### [Provided data]
┌────────

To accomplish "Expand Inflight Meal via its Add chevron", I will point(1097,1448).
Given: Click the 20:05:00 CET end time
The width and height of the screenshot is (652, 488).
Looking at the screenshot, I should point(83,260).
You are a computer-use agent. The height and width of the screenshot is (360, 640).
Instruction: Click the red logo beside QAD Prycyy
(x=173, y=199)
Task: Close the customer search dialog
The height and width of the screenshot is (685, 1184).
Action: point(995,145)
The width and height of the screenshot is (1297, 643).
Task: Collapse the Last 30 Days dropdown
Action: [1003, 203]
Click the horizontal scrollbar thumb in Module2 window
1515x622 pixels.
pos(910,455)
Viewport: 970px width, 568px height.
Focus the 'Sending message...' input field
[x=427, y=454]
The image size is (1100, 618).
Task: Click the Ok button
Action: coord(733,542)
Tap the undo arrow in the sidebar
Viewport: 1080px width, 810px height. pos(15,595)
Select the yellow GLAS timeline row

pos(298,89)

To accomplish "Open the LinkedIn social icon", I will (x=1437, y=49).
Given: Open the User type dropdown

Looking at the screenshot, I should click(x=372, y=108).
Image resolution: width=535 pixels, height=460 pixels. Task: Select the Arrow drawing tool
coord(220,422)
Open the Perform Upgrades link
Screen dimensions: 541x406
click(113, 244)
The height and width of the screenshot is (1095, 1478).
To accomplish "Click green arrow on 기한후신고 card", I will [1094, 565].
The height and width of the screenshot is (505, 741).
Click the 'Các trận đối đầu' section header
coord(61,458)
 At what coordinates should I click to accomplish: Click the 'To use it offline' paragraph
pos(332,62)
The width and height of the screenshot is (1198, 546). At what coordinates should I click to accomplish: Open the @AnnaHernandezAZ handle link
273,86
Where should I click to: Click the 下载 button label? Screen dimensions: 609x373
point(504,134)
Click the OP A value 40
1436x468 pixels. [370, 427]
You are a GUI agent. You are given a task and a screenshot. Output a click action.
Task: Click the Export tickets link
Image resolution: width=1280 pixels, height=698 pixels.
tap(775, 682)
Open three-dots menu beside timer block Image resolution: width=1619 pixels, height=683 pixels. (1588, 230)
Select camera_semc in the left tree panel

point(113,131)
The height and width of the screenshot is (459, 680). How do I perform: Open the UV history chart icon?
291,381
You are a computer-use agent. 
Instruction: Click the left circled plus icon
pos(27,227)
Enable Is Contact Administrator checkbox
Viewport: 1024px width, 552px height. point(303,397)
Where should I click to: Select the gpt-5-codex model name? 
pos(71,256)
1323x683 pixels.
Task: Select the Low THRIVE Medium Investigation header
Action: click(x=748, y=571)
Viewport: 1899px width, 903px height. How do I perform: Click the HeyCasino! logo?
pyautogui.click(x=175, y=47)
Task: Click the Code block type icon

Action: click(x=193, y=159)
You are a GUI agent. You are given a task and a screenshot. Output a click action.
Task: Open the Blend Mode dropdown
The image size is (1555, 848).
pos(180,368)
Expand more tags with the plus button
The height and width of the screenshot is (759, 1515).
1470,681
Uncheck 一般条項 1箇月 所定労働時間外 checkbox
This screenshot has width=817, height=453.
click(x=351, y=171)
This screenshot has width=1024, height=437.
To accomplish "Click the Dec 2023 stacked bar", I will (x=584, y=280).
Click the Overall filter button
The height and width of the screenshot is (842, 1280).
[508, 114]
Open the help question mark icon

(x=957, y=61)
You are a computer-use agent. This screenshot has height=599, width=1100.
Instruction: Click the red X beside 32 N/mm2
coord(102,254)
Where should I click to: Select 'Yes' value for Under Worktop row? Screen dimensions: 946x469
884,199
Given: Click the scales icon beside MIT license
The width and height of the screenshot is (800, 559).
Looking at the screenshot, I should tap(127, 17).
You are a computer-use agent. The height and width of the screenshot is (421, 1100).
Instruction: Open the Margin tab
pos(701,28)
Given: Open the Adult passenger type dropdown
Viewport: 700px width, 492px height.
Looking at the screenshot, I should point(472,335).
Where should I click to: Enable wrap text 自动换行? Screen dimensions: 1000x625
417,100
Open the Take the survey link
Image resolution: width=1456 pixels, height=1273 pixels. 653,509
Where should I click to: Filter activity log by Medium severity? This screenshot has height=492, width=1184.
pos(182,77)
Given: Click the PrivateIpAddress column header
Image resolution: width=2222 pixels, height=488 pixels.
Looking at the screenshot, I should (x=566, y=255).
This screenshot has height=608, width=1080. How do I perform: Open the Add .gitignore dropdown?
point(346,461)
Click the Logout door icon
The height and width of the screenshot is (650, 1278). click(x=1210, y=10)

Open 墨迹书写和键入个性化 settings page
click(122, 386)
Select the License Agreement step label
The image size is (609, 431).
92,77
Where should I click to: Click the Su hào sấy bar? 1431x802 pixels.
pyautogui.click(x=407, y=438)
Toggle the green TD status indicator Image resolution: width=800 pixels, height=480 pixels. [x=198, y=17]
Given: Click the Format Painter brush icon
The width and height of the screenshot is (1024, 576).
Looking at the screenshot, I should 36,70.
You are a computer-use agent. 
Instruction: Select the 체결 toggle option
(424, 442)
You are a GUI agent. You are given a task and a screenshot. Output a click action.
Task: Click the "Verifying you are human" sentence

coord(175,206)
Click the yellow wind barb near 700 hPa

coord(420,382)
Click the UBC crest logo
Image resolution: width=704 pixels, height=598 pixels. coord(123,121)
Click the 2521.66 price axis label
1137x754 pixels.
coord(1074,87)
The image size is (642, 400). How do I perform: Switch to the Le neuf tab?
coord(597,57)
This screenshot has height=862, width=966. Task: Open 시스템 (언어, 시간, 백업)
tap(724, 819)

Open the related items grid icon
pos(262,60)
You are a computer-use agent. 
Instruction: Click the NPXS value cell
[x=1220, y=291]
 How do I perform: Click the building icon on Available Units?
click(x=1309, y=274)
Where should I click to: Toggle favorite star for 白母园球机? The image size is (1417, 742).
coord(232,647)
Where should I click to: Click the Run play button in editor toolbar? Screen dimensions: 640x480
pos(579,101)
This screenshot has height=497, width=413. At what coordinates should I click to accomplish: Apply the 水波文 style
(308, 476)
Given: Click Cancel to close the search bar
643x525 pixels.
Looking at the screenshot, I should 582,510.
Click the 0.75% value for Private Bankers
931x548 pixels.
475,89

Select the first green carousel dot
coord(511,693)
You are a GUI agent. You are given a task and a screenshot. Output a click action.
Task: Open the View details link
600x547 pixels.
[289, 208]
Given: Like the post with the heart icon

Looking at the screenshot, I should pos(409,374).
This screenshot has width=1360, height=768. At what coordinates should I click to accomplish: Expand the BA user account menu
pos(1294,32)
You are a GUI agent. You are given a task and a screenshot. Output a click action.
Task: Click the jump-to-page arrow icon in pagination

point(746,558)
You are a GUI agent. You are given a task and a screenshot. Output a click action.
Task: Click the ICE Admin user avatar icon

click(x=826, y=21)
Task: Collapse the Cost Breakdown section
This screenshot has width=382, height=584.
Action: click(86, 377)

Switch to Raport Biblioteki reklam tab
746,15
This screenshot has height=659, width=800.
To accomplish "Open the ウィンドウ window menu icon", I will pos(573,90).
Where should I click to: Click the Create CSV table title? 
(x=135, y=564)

└────────

### [What is expected]
With the line containing "Where should I click to: Click the Run" as the first and the last line above as the final one, copy those lines exactly and no others.

### [Task result]
Where should I click to: Click the Run play button in editor toolbar? Screen dimensions: 640x480
pos(579,101)
This screenshot has height=497, width=413. At what coordinates should I click to accomplish: Apply the 水波文 style
(308, 476)
Given: Click Cancel to close the search bar
643x525 pixels.
Looking at the screenshot, I should 582,510.
Click the 0.75% value for Private Bankers
931x548 pixels.
475,89

Select the first green carousel dot
coord(511,693)
You are a GUI agent. You are given a task and a screenshot. Output a click action.
Task: Open the View details link
600x547 pixels.
[289, 208]
Given: Like the post with the heart icon

Looking at the screenshot, I should pos(409,374).
This screenshot has width=1360, height=768. At what coordinates should I click to accomplish: Expand the BA user account menu
pos(1294,32)
You are a GUI agent. You are given a task and a screenshot. Output a click action.
Task: Click the jump-to-page arrow icon in pagination

point(746,558)
You are a GUI agent. You are given a task and a screenshot. Output a click action.
Task: Click the ICE Admin user avatar icon

click(x=826, y=21)
Task: Collapse the Cost Breakdown section
This screenshot has width=382, height=584.
Action: click(86, 377)

Switch to Raport Biblioteki reklam tab
746,15
This screenshot has height=659, width=800.
To accomplish "Open the ウィンドウ window menu icon", I will pos(573,90).
Where should I click to: Click the Create CSV table title? 
(x=135, y=564)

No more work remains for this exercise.